To do:
In the discussion of the television series about 1980s Liverpool below, why does the opening poster find the first episode more pertinent than the second? Answer in one to three sentences.

Document segment:
%%

Anyway, I thought I'd give this series a watch and found the full set on YouTube. I am absolutely stunned by it; cracking work. It's a little terrifying how much it echoes with the sentiments of today however, and how we can make the same mistakes and fall down the same holes yet again. Obviously, the economy and unemployment is not even comparable, but the crushing feelings about helplessness, etc really seem pertinent.

It really deserved to be very highly acclaimed. The sheer power of the depiction of the desperation that festers in working guys through high unemployment is really quite emotional - the lack of governmental support is tragic and provokes a lot of anger in me. To see that mirrored now, even to a lesser extent, is quite saddening.

I know I am probably preaching to the choir here; many of you will have seen this series during its actual broadcast (you old set of beggars) and no doubt you had an even greater emotional bond with it than I do now. I simply wanted to make note of it and see what others thought.

Was it a fair representation of 80's Liverpool and the struggles of working class guys? Was it over-egged?

I find the political edge to a lot of the dialogue to be wonderfully biting and inspiring at times, but was that the overarching feeling of the working man in the day?

I've only watched the first two episodes, by the way. I'm watching the others tonight. Found the first to be the more pertinent for me - evoked memories of my father when I was a small child...
 

Was it over egged? For dramatic effect I guess at times. (The classic scene where the lad builds a rubbish wall for example). But in terms of the alienation many felt, and not just in Liverpool, but all over the UK, was a pretty accurate reflection of how many sections of society felt at that time.
 
It was fairly accurate, memory serves that it didn't display the organised fight against Thatcher's policies that well, but the personal stories were well done.

I watched it again a year or so again and the city has changed immeasurably. Some of a certain ilk will always say for the better, but as you highlight, that is just window dressing, the same problems are still there, only more cynically played out. UB40s were a simpler system, now, regardless of the 'benefit scrounging' headline grabbing, people who have paid into the system struggle to justify a claim from the safety net that benefits are supposed to be. The system tries at every stage to kick them out of any entitlement.

We have food banks even for those who work.

%%

Information supplied:
%%

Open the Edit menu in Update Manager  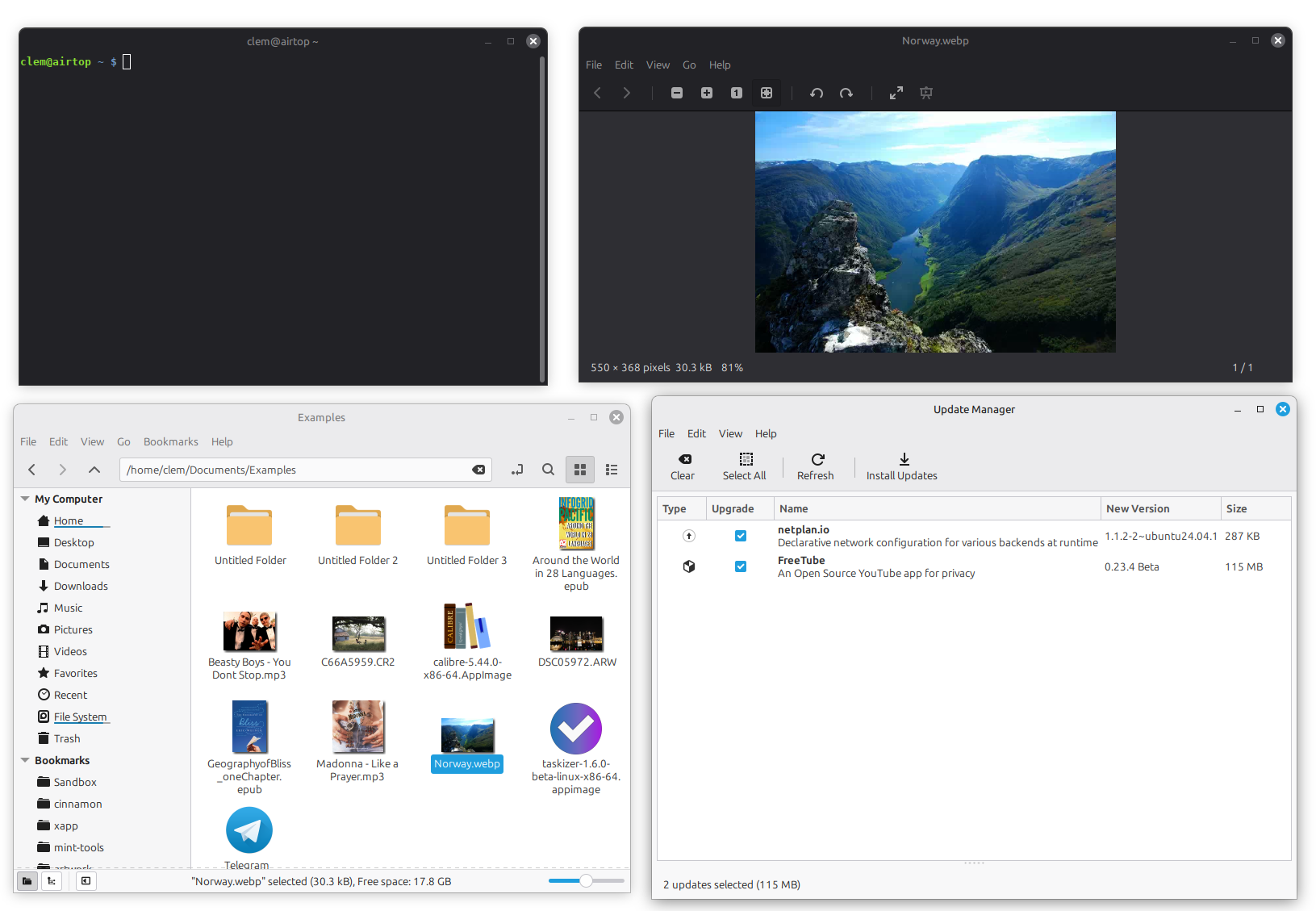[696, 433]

%%
%%

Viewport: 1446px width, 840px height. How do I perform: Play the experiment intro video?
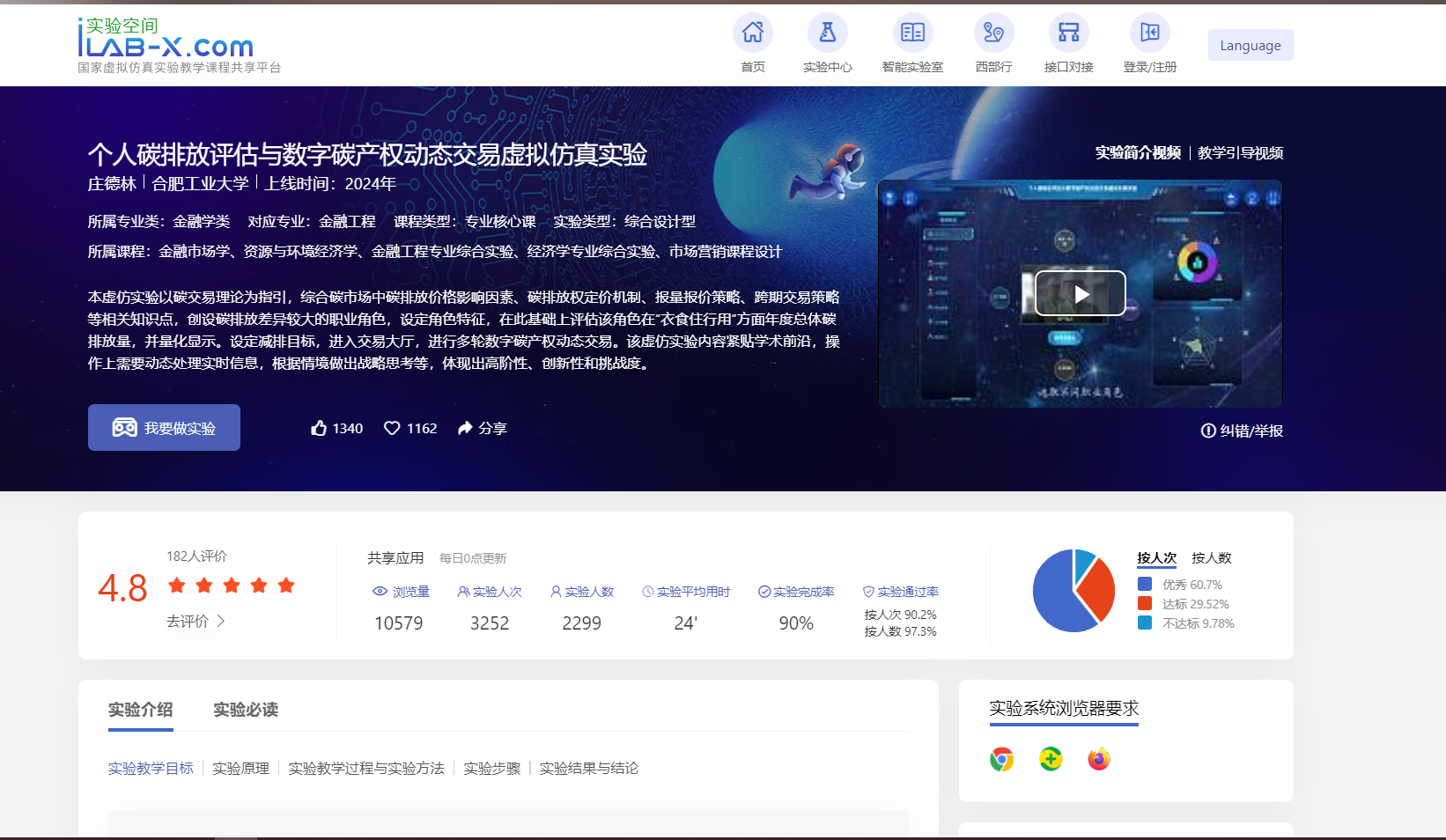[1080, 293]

%%

Written response:
The first episode brought back memories of the poster's father from when the poster was a small child. That personal connection made it the more pertinent of the two episodes watched so far.